■ Exercise description ■
Recast the records as a numbered list, starting at the line that contains "Image resolution: width=1919" and continuing through the end of the records. Skip blank lines and leave out the pictures.

___ Dataset content

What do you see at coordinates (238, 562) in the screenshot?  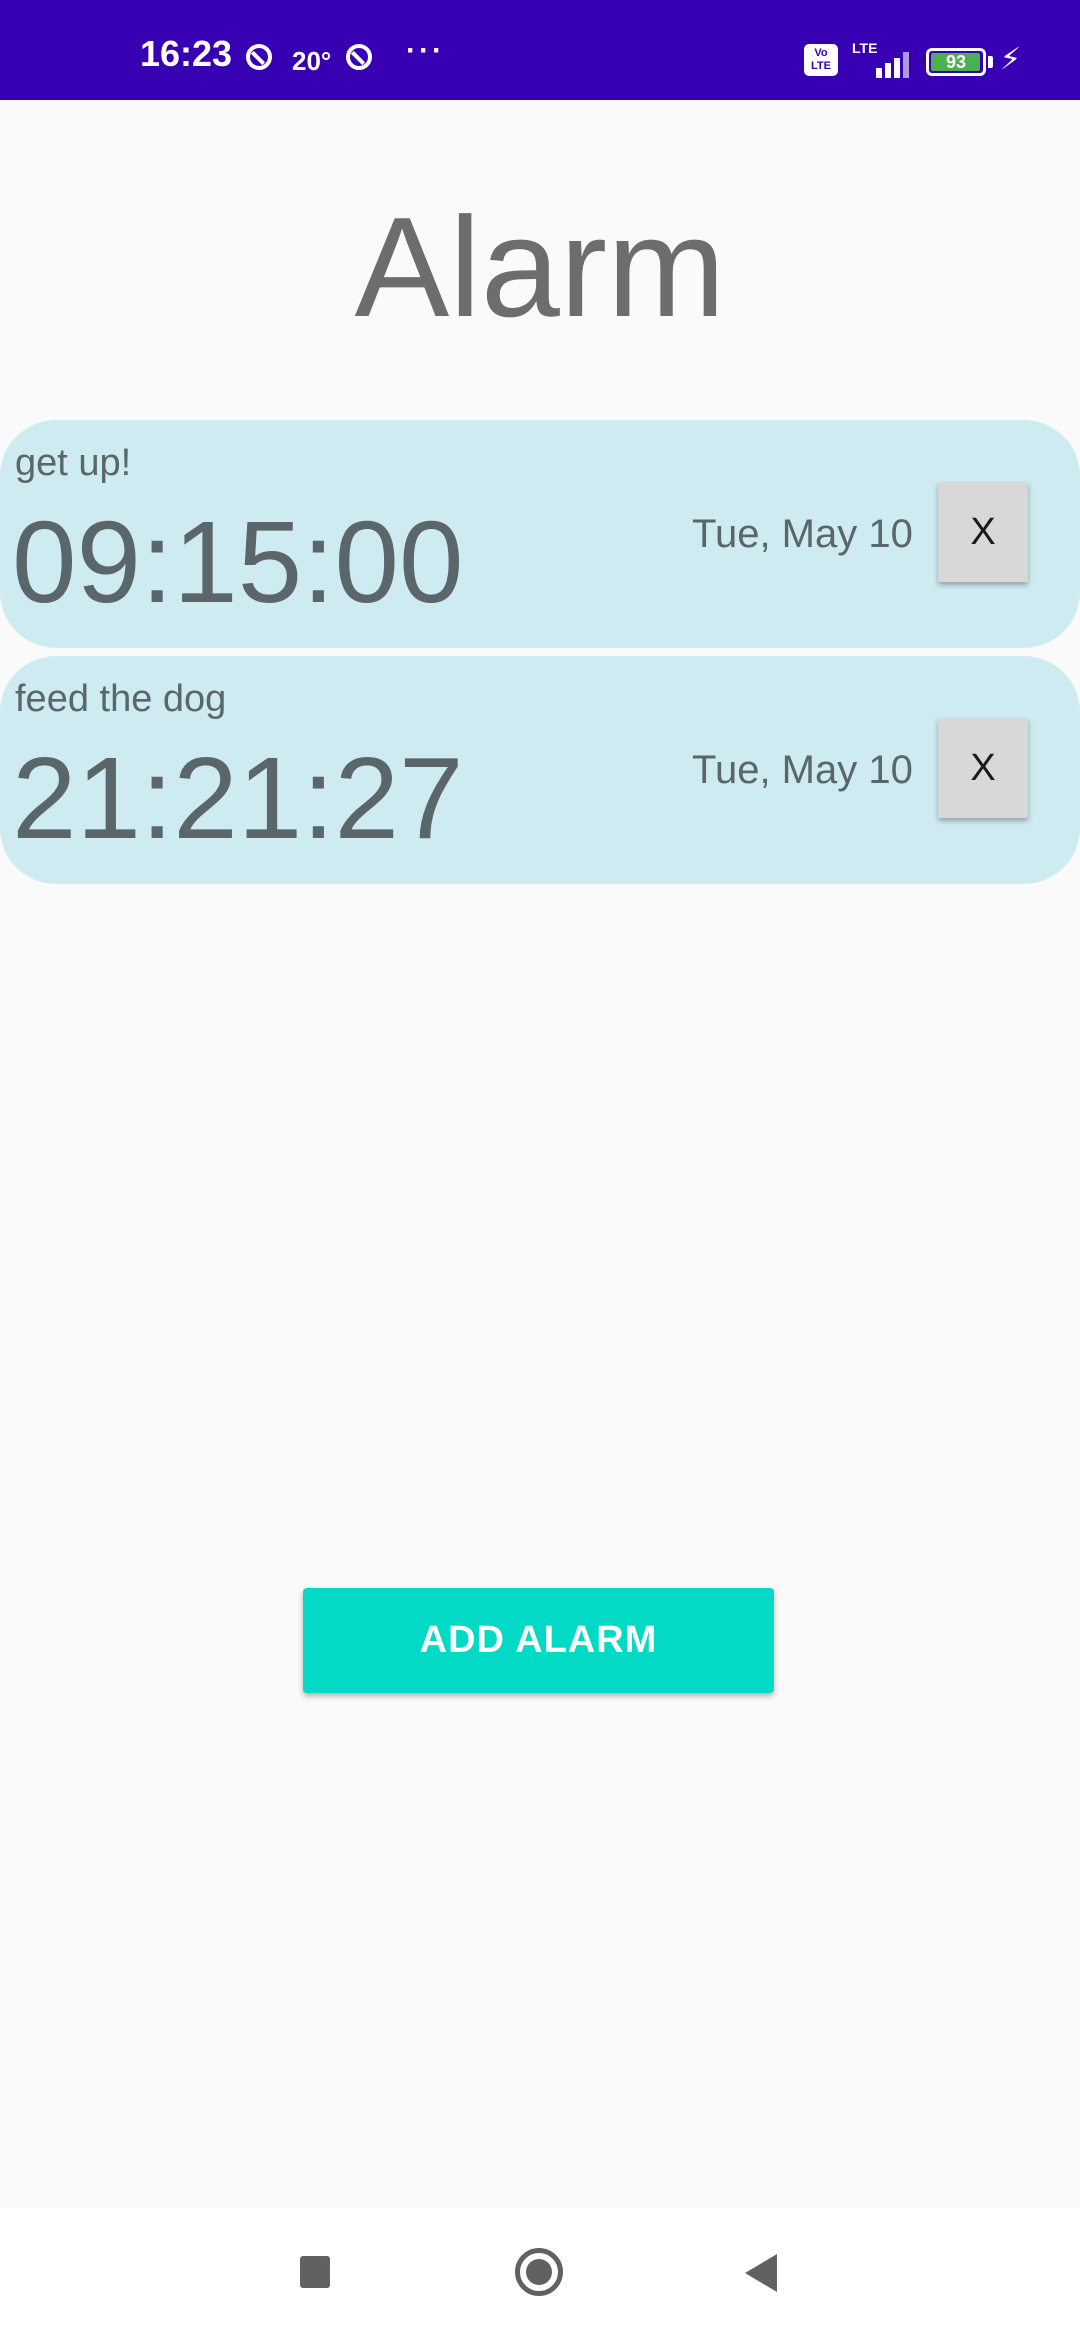 I see `alarm-time: 09:15:00` at bounding box center [238, 562].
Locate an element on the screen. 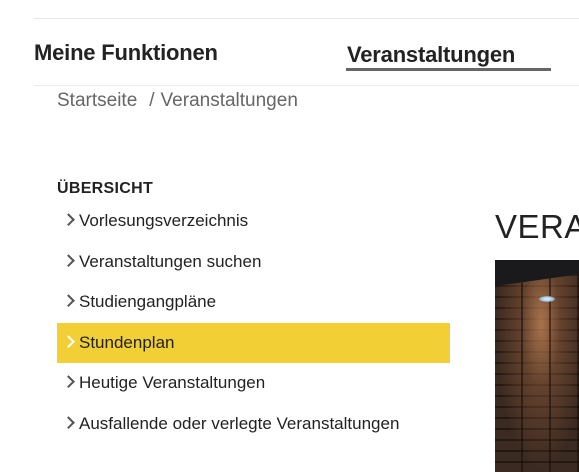 The image size is (579, 472). brick-wall-texture is located at coordinates (537, 366).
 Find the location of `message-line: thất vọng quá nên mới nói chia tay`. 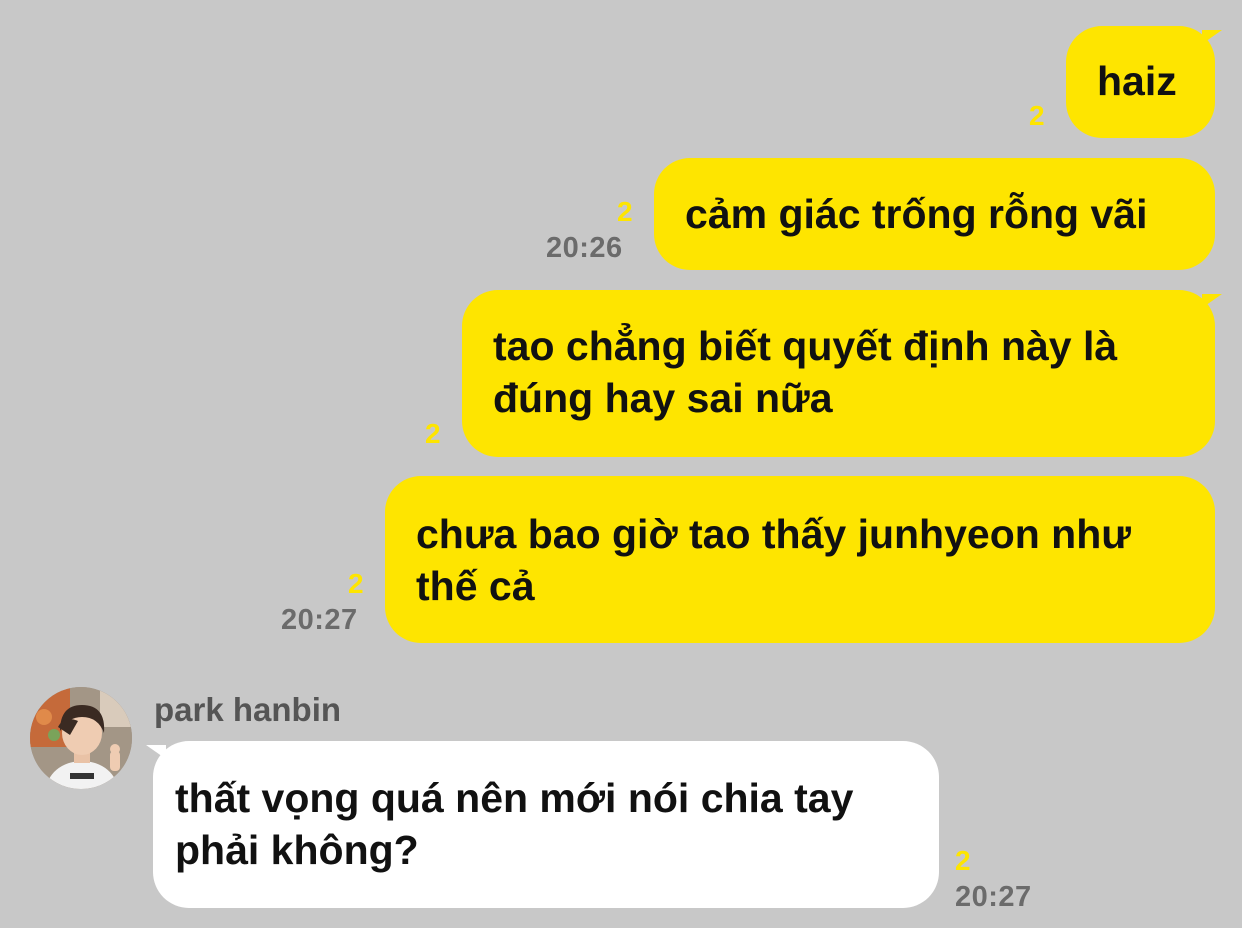

message-line: thất vọng quá nên mới nói chia tay is located at coordinates (514, 798).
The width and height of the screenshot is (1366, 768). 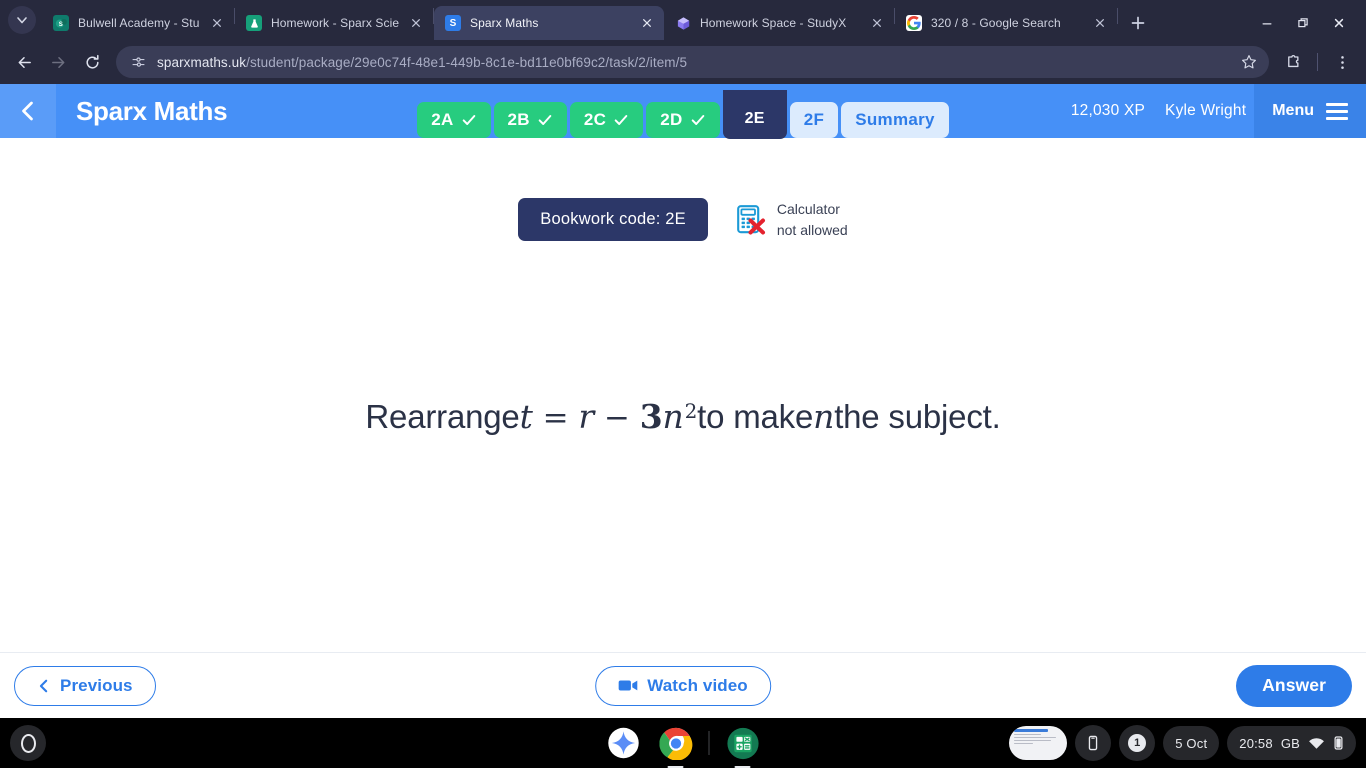 I want to click on site-settings-icon, so click(x=138, y=62).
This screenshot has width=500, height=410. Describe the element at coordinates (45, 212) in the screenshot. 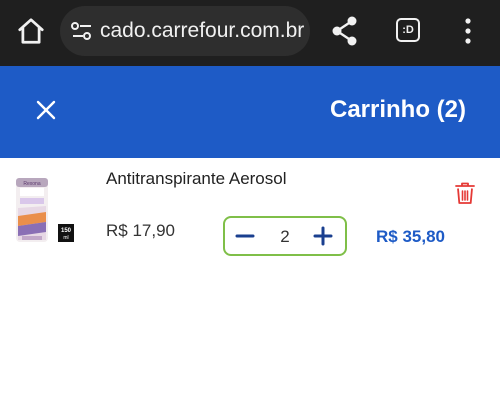

I see `product-image: Rexona 150 ml` at that location.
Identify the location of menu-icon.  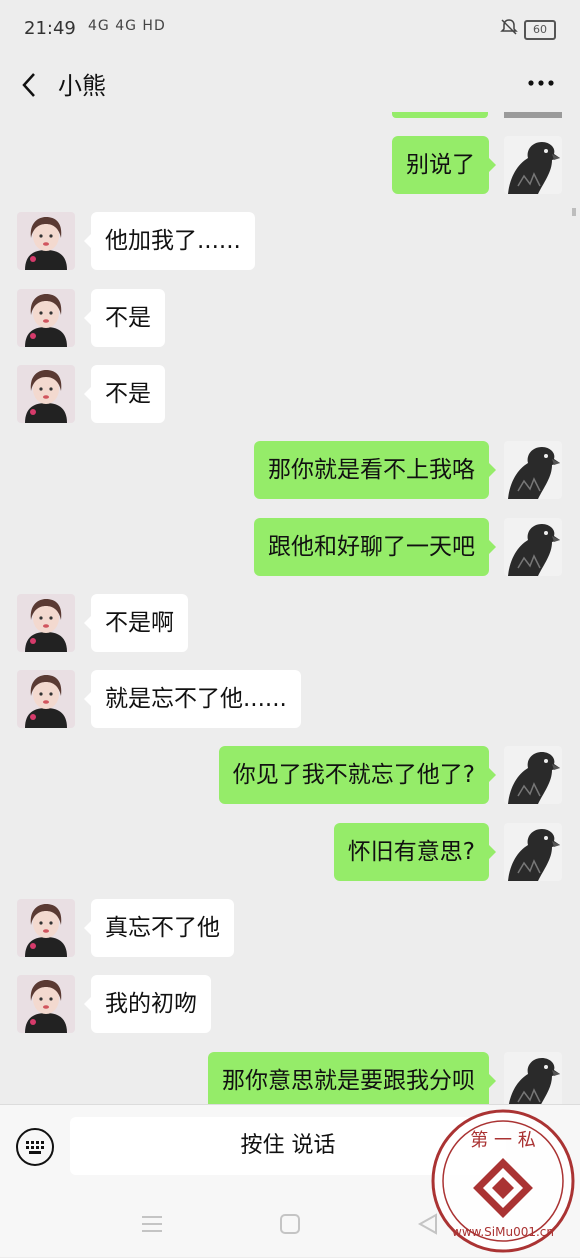
(152, 1224).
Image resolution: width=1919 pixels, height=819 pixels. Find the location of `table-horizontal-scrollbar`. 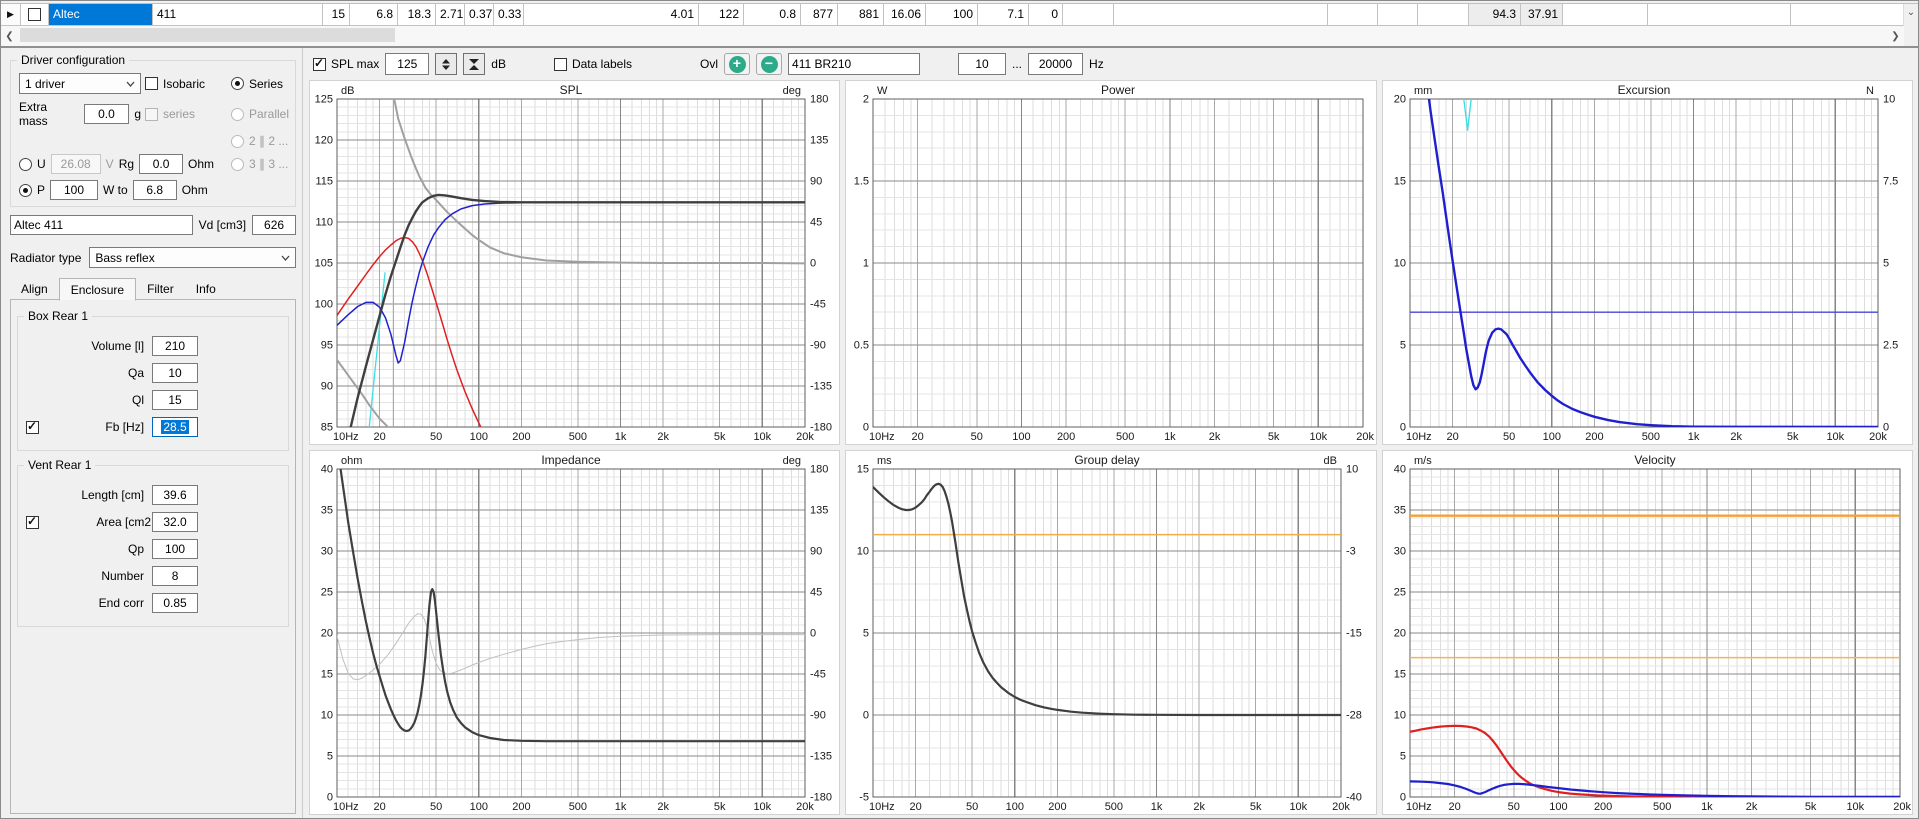

table-horizontal-scrollbar is located at coordinates (960, 37).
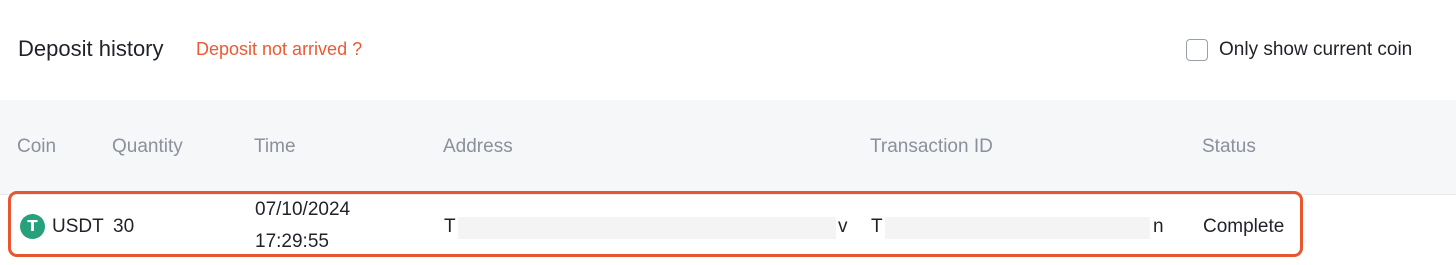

______

■ Exercise solution ■
1. Image resolution: width=1919 pixels, height=819 pixels. Find the location of `table-horizontal-scrollbar`. 
2. table-horizontal-scrollbar is located at coordinates (960, 37).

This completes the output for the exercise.